Боль находит поэта повсюду — в воспоминаниях о войне, в мысленных встречах с первой любовью, даже во время веселого застолья, даже в мечте о сыне; она находит его даже тогда, когда, казалось бы, для боли нет ни малейших оснований. Но она находит его, потому что в ней — опыт миллионов сердец, опыт, делающий сердце поэта настолько емким, что и боль становится чем-то большим, чем болью. Ожиданием чуда? Возможно… Да, ожиданием мира, в котором не будет разбитых судеб и разбитых сердец. И — пониманием, что жизнь истинного поэта похожа на минное поле, «куда лишь смелым доступ разрешен». Она похожа на минное поле в дни мира и в дни войны.
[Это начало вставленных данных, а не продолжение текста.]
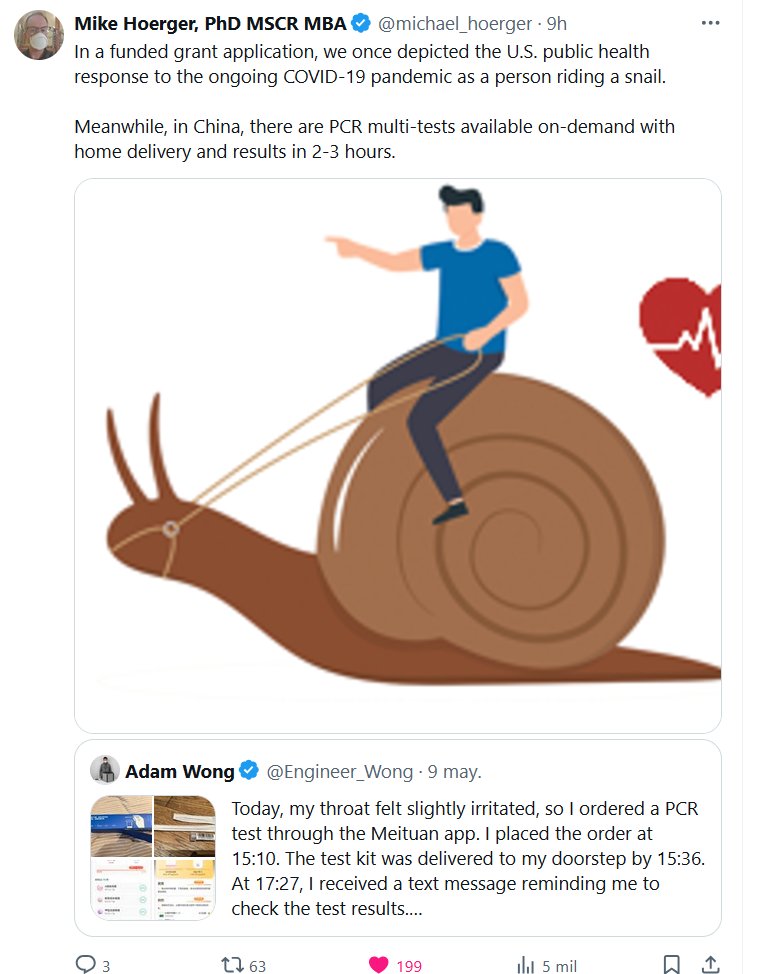Open the @michael_hoerger handle link
The height and width of the screenshot is (974, 760).
[x=455, y=24]
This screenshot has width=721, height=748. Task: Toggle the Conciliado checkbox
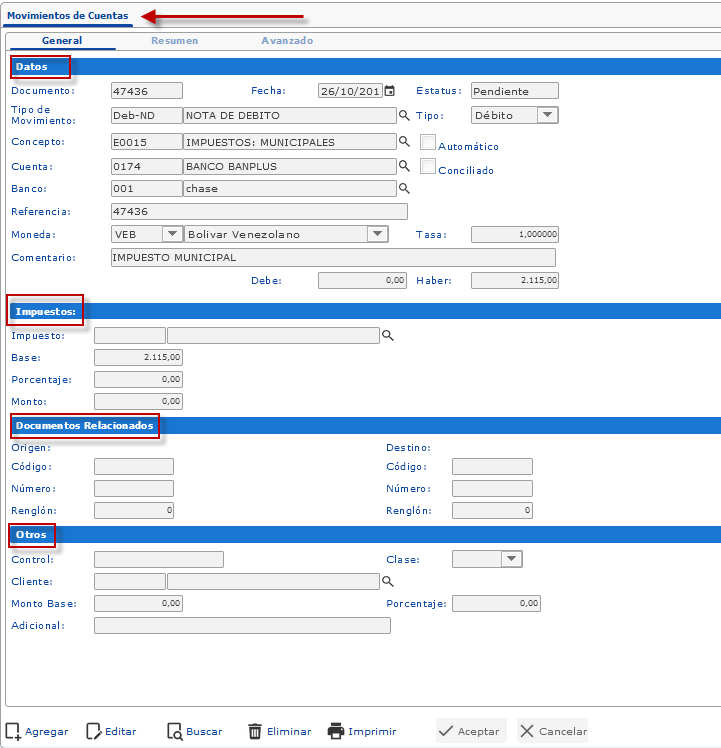tap(428, 166)
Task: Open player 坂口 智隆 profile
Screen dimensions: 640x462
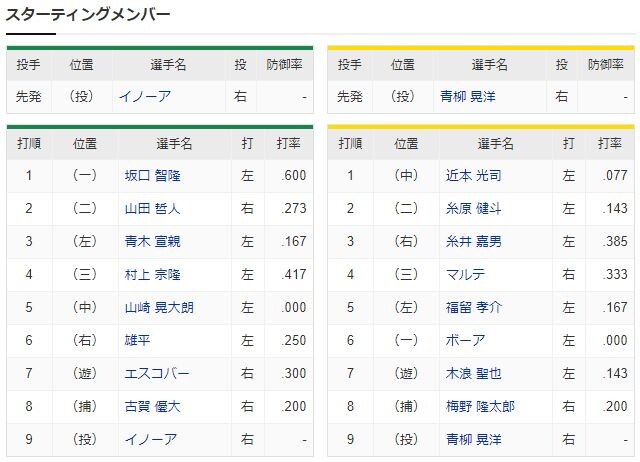Action: click(x=153, y=176)
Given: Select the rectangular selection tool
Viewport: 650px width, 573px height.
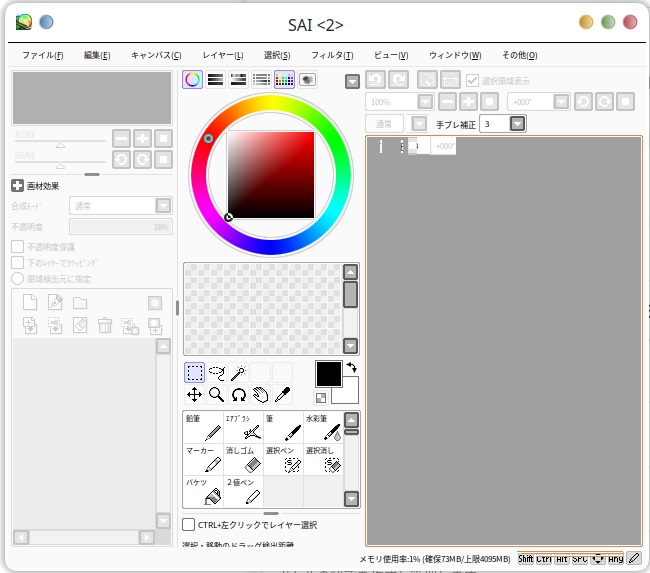Looking at the screenshot, I should [195, 373].
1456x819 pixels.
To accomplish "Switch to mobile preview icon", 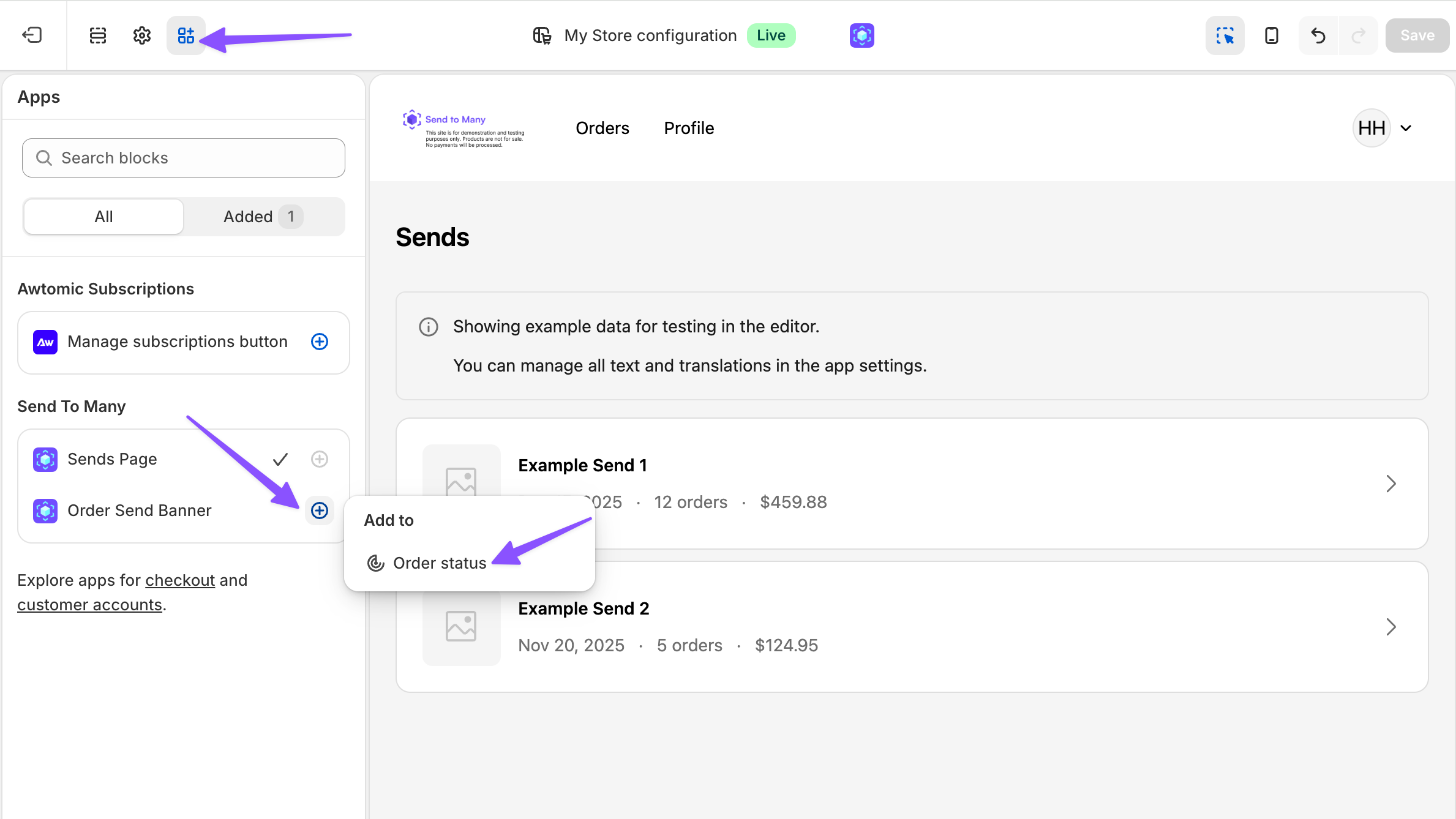I will [1271, 35].
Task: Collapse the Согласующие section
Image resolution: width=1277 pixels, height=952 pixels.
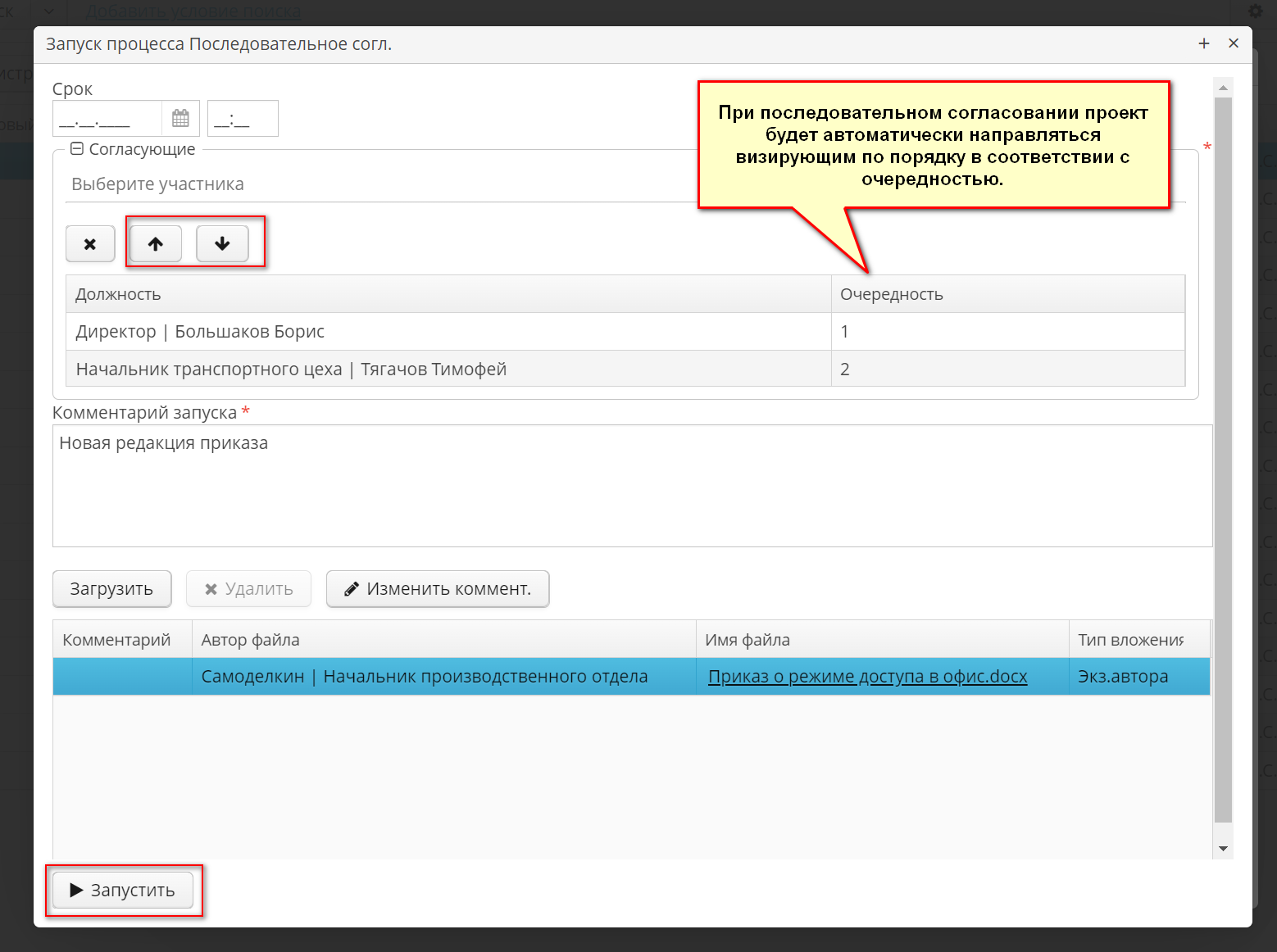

В стихах А. Дементьева живет понимание, что борьба за человека, за его достоинство, за его душу идет беспрерывно, пусть в самых неприметных, будничных обстоятельствах, — углубляется осознание ценности человеческой души. «Душа постоянно в цене», — не устает повторять он на разные лады, вызывая у читателя чувство ответственности за «сохранность» и развитие того, что поэты называют душой, публицисты — миром человеческих чувств, а в народе издревле называли сердцем.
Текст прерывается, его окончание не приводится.